Armstrong’s Regenerative Radio Patent

By Doug Criner

A recent series of U.S. postage stamps commemorating important electrical inventors included a stamp honoring Edwin H. Armstrong. The stamp identified FM radio as his invention. True enough, but Armstrong’s inventions of regenerative radio and of the superheterodyne circuit are arguably at least as significant as his FM work.

His first major invention, patented in 1914, was titled a "wireless receiving system," now know as regenerative radio. That invention improved the amplification of radio signals by feeding the signal from the detector tube’s output back to the input, causing further amplification.

Armstrong applied for his regen patent in 1913, the year before the patent was granted and the same year he graduated in electrical engineering at Columbia University. It seems that much of his work on the regeneration concept was completed as an engineering student at Columbia. Later, after a stint in the U.S. Army Signal Corps during WWI, he returned to Columbia as an instructor.

The Regen Patent

It is interesting to review old patents to possibly gain insight into the original thinking of the inventor and to learn the basic, underlying principles of the invention. Unfortunately, because patents are filtered through the hands of lawyers, they are sometimes disappointing as technical documents.

The 1914 regen patent may be viewed here: http://www.pat2pdf.org/patents/pat1113149.pdf

Armstrong’s explanations in the patent are much more complicated than needed today to explain the principle of regeneration. The patent does not use modern engineering vocabulary such as feedback, mutual inductance, inductive coupling, tickler coils, or even regeneration.

The patent includes six schematic drawings, depicting different circuit arrangements. None of them illustrates what ultimately became the most conventional approach for designing regenerative receivers: essentially a tickler coil in the plate circuit, inductively coupled to the antenna coil in the grid circuit of the detector. The patent’s Figure 1, one of Armstrong’s six schematics, shows the complexity of his concept compared to conventional regen circuits incorporated in many 1920s-era receivers, such as the Crosley Model 50:

One of Six Schematics In Armstrong's Regenerative Patent

Typical "Modern" Regen Receiver Schematic (© Wikipedia)

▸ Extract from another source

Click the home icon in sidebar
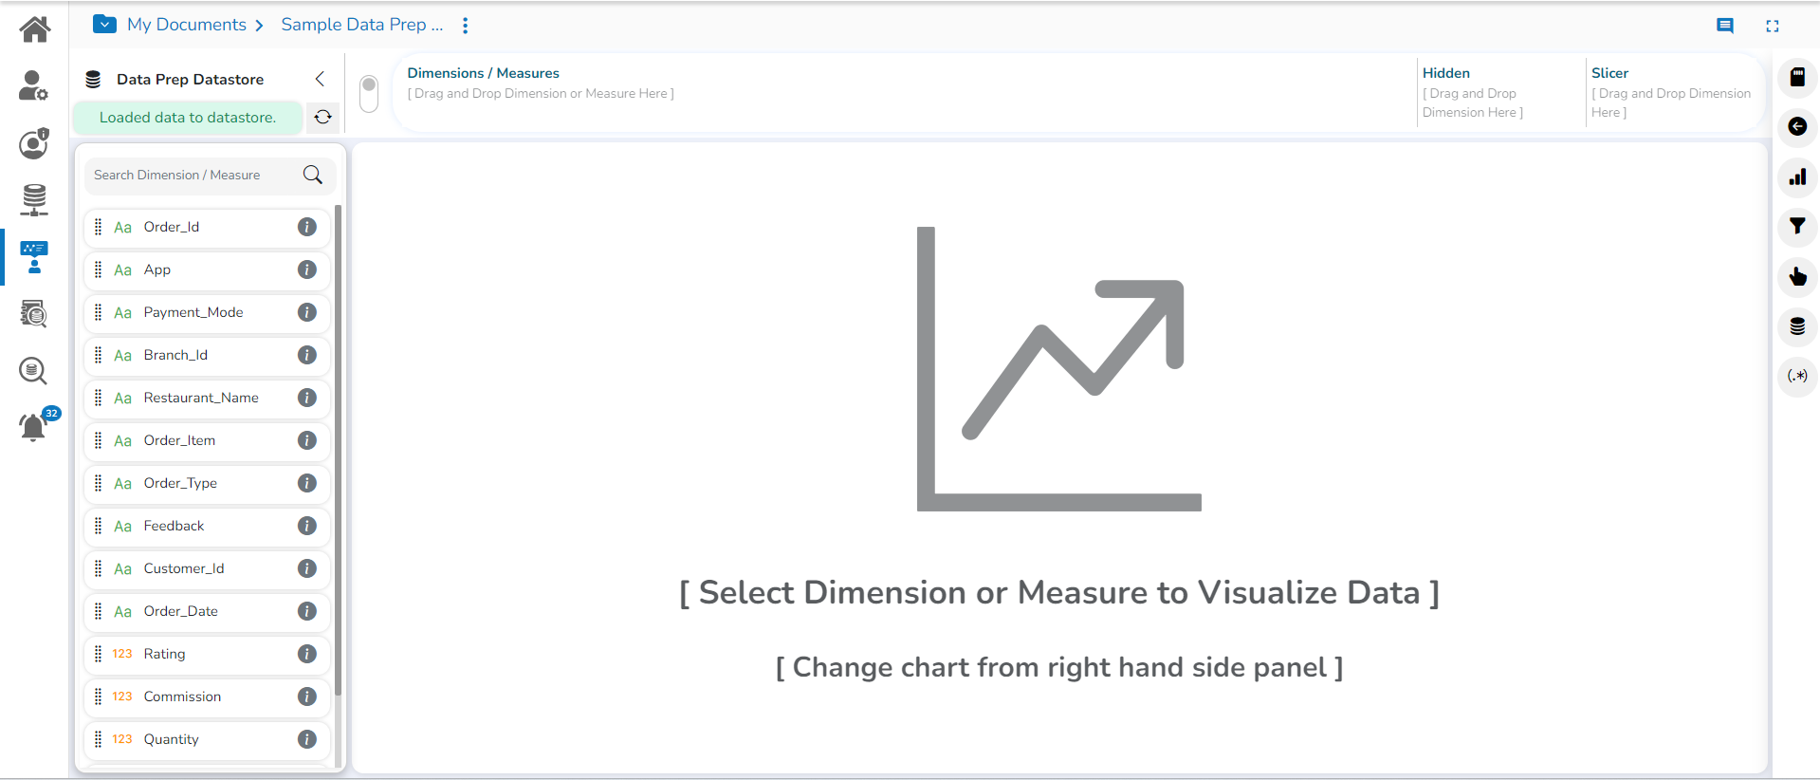The height and width of the screenshot is (780, 1820). click(35, 29)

The patent shows that Armstrong’s essential idea was to couple the output of the detector’s plate circuit to the input, or grid, circuit. However, none of the six schematics shown in the patent appears very practical from the standpoint of commercial radio construction—and are unnecessarily complicated, with a relatively large number of components, including many variable capacitors and inductors. The patent claim does not indicate any mathematical analysis of the circuits, although Armstrong may have performed such calculations.

Each of the patent’s six schematics show a tuned circuit in the grid circuit of the detector. That certainly makes sense; the radio station’s RF must be tuned. But, several of Armstrong’s schematics also show a resonant circuit on the plate circuit (called the "wing" circuit in the patent). When I first noticed this, I could not figure out why the plate circuit would be resonant.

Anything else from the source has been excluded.